What the task requires |
Write out the lines starting at the one that holds "Instruction: Insert a" and ending with the final line of the data, exactly and with no others.

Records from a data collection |

+ + +

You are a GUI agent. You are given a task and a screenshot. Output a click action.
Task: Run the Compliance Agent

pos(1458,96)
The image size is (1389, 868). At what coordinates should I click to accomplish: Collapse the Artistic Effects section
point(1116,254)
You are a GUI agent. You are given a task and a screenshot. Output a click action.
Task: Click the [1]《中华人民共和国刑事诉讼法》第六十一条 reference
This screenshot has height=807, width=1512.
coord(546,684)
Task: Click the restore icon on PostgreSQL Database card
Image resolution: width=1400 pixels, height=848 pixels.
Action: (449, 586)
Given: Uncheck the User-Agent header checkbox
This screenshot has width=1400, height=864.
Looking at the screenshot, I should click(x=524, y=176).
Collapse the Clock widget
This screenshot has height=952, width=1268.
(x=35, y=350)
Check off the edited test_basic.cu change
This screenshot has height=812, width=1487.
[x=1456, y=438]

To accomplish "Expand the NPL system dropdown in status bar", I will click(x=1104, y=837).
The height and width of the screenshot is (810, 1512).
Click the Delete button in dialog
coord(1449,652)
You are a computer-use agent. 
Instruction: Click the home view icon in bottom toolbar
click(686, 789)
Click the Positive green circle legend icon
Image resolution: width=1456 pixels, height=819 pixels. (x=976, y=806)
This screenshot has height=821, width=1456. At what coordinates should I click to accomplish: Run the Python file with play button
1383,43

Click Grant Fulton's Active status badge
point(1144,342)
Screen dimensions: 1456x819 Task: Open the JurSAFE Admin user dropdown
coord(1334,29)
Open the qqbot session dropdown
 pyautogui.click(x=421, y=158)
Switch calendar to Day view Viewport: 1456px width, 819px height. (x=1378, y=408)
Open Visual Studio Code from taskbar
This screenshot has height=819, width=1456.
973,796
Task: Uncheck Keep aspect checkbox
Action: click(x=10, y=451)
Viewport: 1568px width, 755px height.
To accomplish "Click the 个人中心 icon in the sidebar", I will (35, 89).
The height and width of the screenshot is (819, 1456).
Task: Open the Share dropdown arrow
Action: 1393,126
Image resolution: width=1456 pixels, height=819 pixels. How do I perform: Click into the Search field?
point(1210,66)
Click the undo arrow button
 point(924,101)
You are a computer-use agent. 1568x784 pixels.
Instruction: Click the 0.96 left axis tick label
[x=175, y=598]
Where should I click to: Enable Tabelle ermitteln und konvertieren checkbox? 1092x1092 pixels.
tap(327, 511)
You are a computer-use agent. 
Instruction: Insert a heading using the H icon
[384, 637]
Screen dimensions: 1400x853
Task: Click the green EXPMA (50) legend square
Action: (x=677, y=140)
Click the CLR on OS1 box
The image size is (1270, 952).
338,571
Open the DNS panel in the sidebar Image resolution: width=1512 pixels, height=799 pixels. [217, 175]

+ + +

Result of the exercise |
Instruction: Insert a heading using the H icon
[384, 637]
Screen dimensions: 1400x853
Task: Click the green EXPMA (50) legend square
Action: (x=677, y=140)
Click the CLR on OS1 box
The image size is (1270, 952).
338,571
Open the DNS panel in the sidebar Image resolution: width=1512 pixels, height=799 pixels. [217, 175]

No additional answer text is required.